◆ **AIM OF THE EXERCISE**
For the records below, output each line exactly as it appears, from the first through the line with "The image size is (720, 527).".

◆ **DATASET ENTRIES**
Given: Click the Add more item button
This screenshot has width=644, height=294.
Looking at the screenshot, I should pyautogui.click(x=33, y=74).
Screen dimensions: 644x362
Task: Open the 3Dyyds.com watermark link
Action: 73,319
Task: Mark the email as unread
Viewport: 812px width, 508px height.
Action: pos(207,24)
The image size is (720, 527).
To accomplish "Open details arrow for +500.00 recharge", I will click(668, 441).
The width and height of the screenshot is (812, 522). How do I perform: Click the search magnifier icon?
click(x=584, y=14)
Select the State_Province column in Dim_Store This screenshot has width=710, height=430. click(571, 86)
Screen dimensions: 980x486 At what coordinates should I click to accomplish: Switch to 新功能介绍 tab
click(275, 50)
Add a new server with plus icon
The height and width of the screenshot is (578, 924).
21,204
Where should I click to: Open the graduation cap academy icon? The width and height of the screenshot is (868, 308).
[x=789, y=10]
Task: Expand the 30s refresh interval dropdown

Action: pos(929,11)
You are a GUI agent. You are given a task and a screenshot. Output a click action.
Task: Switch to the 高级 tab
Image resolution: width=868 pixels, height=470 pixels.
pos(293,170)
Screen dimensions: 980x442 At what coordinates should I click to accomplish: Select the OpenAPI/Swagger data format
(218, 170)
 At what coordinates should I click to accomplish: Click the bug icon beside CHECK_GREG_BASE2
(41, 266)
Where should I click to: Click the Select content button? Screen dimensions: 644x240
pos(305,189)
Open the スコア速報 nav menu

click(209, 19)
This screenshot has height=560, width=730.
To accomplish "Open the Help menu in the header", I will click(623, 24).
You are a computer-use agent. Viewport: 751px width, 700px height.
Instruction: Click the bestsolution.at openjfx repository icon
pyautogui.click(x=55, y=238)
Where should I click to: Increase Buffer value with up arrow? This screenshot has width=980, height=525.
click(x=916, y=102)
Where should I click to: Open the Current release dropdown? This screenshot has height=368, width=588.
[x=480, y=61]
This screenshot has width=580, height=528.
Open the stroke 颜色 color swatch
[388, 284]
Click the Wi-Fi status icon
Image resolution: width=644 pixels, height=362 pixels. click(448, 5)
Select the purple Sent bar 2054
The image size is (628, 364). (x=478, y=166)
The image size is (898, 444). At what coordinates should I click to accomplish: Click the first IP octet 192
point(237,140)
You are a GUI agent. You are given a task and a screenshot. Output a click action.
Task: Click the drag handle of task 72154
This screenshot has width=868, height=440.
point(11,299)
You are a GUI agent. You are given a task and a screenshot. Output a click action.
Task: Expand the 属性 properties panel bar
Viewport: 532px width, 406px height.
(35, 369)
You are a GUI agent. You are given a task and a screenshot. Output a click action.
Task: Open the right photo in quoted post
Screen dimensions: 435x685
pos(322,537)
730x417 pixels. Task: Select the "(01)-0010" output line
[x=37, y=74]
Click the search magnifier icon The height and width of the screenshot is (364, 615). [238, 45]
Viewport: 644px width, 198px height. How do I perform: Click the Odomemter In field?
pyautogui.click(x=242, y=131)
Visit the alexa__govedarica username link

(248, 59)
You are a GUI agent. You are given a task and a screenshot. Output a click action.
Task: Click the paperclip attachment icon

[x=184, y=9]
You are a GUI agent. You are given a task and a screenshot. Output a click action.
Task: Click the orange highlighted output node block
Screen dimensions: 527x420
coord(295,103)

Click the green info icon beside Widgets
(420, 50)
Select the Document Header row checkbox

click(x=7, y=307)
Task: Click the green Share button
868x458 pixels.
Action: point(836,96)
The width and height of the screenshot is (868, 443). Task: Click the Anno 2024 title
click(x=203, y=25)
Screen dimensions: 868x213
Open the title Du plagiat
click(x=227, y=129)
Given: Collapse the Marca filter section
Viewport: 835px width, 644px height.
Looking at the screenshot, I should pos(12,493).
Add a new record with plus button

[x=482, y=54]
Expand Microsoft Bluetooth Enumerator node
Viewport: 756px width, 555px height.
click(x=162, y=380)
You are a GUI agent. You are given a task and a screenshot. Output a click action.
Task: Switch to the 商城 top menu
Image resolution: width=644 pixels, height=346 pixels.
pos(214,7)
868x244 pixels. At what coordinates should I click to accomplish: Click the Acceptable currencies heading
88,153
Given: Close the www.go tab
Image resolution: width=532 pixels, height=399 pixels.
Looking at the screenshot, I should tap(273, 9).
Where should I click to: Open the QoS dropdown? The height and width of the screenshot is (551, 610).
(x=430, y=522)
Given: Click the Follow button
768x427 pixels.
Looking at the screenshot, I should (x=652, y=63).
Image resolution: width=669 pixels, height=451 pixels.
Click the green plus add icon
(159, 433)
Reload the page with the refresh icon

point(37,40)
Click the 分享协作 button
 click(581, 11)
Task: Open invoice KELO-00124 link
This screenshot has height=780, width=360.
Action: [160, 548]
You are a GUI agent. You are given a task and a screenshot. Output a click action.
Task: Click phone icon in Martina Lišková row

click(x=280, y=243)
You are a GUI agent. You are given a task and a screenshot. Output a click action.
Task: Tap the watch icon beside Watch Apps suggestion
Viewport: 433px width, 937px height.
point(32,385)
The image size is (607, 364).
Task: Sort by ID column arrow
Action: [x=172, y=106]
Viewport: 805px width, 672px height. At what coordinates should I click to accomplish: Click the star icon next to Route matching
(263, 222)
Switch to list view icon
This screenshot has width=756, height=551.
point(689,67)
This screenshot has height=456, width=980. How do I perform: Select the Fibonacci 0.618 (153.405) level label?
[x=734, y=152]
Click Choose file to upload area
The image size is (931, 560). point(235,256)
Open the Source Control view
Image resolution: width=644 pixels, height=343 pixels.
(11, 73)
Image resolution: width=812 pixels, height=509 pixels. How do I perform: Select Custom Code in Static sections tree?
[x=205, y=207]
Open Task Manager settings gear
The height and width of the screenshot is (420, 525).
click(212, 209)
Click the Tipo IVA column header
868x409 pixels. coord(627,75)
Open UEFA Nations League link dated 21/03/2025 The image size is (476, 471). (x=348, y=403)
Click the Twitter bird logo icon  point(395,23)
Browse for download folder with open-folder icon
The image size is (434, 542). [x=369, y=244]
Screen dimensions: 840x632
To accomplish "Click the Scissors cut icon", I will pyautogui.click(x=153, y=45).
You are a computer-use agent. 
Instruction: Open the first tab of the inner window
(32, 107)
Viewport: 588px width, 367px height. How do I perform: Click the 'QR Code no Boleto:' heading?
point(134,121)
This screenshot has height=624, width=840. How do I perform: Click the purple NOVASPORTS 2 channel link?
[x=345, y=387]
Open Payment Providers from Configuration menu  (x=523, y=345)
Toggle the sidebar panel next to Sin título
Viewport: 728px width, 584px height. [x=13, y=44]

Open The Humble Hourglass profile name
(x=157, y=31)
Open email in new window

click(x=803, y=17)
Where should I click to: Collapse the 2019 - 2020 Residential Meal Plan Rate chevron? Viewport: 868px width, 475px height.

◆ **OUTPUT**
Given: Click the Add more item button
This screenshot has width=644, height=294.
Looking at the screenshot, I should pyautogui.click(x=33, y=74).
Screen dimensions: 644x362
Task: Open the 3Dyyds.com watermark link
Action: 73,319
Task: Mark the email as unread
Viewport: 812px width, 508px height.
Action: pos(207,24)
The image size is (720, 527).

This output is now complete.